## TASK TO COMPLETE
Where a line of the material includes the string "avatar", copy that line.

## EXTRACTED INFORMATION
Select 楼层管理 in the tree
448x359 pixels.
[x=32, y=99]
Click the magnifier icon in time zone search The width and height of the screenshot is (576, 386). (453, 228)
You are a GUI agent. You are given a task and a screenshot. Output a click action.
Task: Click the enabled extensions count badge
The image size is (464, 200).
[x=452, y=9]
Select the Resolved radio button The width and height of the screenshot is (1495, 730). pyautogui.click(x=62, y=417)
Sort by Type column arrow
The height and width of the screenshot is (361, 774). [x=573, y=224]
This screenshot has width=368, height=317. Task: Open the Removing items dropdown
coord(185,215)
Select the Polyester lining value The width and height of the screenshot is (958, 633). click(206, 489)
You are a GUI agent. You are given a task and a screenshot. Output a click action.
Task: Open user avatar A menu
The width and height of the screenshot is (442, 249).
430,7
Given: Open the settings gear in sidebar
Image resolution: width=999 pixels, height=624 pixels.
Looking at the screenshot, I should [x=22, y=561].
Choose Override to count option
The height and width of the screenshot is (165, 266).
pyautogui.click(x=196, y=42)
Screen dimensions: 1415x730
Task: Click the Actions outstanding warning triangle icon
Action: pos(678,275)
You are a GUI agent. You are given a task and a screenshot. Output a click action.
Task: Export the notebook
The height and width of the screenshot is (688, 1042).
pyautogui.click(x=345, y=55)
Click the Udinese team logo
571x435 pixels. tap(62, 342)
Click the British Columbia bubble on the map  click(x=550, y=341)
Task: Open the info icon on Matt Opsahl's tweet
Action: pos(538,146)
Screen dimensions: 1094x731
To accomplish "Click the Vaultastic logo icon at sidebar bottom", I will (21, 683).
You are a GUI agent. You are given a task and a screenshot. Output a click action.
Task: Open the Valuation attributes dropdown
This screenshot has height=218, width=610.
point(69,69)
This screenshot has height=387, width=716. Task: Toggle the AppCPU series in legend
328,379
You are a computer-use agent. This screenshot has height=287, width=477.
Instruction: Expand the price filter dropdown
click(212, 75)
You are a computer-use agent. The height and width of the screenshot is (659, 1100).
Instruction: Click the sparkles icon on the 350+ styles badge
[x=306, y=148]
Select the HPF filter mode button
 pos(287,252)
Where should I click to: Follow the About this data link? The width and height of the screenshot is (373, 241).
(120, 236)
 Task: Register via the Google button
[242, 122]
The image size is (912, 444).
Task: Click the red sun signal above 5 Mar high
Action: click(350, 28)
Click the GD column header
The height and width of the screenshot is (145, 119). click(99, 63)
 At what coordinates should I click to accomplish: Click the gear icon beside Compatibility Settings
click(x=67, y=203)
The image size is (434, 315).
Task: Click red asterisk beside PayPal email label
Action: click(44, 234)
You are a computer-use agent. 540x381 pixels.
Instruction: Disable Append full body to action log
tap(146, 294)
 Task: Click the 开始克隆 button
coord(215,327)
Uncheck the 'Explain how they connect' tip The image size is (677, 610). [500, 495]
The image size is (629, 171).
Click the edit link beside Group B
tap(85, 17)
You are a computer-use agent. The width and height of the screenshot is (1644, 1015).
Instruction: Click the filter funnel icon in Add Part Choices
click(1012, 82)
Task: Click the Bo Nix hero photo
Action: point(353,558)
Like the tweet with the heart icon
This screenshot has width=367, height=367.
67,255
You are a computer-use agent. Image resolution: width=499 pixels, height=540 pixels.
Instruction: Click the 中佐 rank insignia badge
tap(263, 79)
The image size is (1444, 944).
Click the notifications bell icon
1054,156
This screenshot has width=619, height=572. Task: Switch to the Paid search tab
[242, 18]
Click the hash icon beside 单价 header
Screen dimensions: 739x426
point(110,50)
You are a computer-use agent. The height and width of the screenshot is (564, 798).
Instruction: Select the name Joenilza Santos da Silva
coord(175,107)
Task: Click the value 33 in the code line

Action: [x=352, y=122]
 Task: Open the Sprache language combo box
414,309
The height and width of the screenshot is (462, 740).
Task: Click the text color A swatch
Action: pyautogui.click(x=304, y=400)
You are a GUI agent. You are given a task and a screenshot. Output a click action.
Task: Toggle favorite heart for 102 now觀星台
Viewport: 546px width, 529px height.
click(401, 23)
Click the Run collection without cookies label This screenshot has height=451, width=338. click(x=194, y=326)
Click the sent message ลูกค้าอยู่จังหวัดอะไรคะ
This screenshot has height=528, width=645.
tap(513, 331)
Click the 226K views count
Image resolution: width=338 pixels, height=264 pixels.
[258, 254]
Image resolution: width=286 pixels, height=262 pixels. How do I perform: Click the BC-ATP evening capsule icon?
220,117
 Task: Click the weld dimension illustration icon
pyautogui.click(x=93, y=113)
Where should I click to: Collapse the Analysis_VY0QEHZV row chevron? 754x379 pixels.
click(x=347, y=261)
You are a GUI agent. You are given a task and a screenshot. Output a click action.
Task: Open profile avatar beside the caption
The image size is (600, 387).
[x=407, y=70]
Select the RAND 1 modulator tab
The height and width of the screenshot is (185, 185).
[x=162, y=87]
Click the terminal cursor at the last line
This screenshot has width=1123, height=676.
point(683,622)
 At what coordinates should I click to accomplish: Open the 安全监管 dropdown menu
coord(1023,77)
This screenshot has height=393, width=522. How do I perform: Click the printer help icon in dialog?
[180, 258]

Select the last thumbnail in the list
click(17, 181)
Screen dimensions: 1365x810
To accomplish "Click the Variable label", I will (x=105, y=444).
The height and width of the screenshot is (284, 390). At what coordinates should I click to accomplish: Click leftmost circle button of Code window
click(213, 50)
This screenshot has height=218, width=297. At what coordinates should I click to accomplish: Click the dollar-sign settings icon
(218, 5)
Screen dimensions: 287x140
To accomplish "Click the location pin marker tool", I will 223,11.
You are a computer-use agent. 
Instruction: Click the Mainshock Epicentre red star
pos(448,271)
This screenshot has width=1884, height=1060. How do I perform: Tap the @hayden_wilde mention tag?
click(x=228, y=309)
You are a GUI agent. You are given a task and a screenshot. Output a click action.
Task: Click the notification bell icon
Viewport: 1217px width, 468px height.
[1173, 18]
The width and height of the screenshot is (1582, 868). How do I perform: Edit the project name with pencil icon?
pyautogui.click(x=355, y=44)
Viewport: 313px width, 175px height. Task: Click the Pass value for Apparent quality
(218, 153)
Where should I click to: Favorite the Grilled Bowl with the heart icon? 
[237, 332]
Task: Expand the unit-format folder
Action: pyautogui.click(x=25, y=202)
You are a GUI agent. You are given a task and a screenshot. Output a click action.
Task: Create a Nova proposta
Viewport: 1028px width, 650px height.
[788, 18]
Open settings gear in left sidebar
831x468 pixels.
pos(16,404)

## SOLUTION
Task: Open user avatar A menu
Task: Open profile avatar beside the caption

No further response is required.